Text section »
[Start of section]
Yogi Adityanath is reportedly fighting to keep Swatantra Dev Singh as UP BJP chief (File)
New Delhi: Yogi Adityanath's meetings with Prime Minister Narendra Modi and other top BJP leaders in Delhi are part of the Uttar Pradesh Chief Minister's effort to reassert control as he faces unprecedented dissent and a worried central leadership.
The BJP brass is deeply worried about the leadership in Uttar Pradesh after receiving feedback from several sources, including MPs, MLAs and state ministers. State leaders of the BJP's ideological mentor Rashtriya Swayamsevak Sangh (RSS), including Dattatreya Hosbale, have also given similar reports.
A three-day review in Lucknow by the BJP's central leaders BL Santosh and Radha Mohan Singh has also turned up similar views.
All reports point at Yogi Adityanath's inability to take everyone along, say sources.
The reports also indicate resentment among non-Thakurs (Yogi Adityanath belongs to the Thakur caste), particularly Brahmin leaders, who feel their standing has diminished on Yogi Adityanath's watch.
[End of section]
Requirement 1 » Extract the passage of the Yogi Adityanath article from "New Delhi: Yogi" to "worried central leadership.", keeping every word unchanged.
Requirement 2 » In the Yogi Adityanath article, what has made the BJP's central leadership worried about the leadership in Uttar Pradesh? Answer in one to three sentences.
Requirement 3 » Continue the article on Yogi Adityanath and the Uttar Pradesh BJP from its final sentence.
The listing below is separate from the article on Yogi Adityanath.

Recorded data »
[Start of section]
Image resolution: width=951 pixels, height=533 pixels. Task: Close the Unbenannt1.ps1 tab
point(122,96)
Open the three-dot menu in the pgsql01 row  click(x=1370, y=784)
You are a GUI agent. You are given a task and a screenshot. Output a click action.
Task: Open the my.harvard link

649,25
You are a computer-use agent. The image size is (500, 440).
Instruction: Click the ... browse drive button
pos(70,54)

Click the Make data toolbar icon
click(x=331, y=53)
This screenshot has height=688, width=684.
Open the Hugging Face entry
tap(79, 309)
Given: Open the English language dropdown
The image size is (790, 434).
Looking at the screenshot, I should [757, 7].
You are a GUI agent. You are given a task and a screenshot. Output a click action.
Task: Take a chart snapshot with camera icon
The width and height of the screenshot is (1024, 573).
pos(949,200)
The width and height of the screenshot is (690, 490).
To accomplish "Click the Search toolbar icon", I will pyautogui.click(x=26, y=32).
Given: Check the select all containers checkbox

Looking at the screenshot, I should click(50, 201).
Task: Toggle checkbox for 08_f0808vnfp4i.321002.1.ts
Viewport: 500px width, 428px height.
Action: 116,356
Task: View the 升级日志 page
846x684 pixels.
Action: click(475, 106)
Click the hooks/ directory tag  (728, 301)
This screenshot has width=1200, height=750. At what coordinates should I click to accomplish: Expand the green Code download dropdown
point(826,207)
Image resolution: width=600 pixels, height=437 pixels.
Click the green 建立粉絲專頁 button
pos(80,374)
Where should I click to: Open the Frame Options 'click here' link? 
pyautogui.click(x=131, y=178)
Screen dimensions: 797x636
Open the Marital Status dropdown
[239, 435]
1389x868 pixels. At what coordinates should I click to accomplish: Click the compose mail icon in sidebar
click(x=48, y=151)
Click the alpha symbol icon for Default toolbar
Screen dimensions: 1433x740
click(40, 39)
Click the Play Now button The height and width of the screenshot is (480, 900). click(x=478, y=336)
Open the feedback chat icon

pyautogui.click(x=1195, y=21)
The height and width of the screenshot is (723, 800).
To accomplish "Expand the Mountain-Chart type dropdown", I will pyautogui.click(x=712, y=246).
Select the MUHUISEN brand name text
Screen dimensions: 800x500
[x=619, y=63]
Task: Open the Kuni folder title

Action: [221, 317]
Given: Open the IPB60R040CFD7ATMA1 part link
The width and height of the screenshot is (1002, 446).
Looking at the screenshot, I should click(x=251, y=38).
[End of section]
Result 1 »
New Delhi: Yogi Adityanath's meetings with Prime Minister Narendra Modi and other top BJP leaders in Delhi are part of the Uttar Pradesh Chief Minister's effort to reassert control as he faces unprecedented dissent and a worried central leadership.

Result 2 » The central leadership received feedback from MPs, MLAs, state ministers and RSS state leaders, including Dattatreya Hosbale. A three-day review in Lucknow by BL Santosh and Radha Mohan Singh produced similar views. According to sources, all these reports point to Yogi Adityanath's inability to take everyone along.

Result 3 »
The saffron-robed Chief Minister is rated as "inaccessible" to MPs and MLAs, and the disenchantment erupted into anger when UP was facing the worst of the second surge of Covid.
Sources say when the UP government was battling criticism and even condemnation on social media and global reports, the differences came out in the open.
The Chief Minister, sources say, is carrying documents from various departments to defend his track record and try and convince the leadership that his government did not mismanage the Covid crisis.
No matter how bad it looks, however, the party brass realizes that removing Yogi Adityanath - the BJP's star election campaigner and one of its most popular faces -- is off the table as the party prepares for polls in less than a year.
That leaves the BJP with the option of course-correcting though changes in the state cabinet and the organization.
The "compromise formula" being worked out between Yogi Adityanath and the national leadership is likely to turn into a negotiation over names.
The central leadership, say sources, is pressing for former bureaucrat AK Sharma to be taken into the UP cabinet. He is counted among PM Modi's trusted aides.
Yogi Adityanath, on the other hand, is reportedly fighting to keep Swatantra Dev Singh as UP BJP president amid buzz that Delhi leaders are considering replacing him with a Brahmin face.
Sources say Delhi leaders want to make the Yogi Adityanath cabinet and party structure more "accommodating". It will also require a fine balance of caste equations within the organization.
The Chief Minister has brought recommendations for the cabinet expansion.
He currently has 42 ministers and can add 18 more.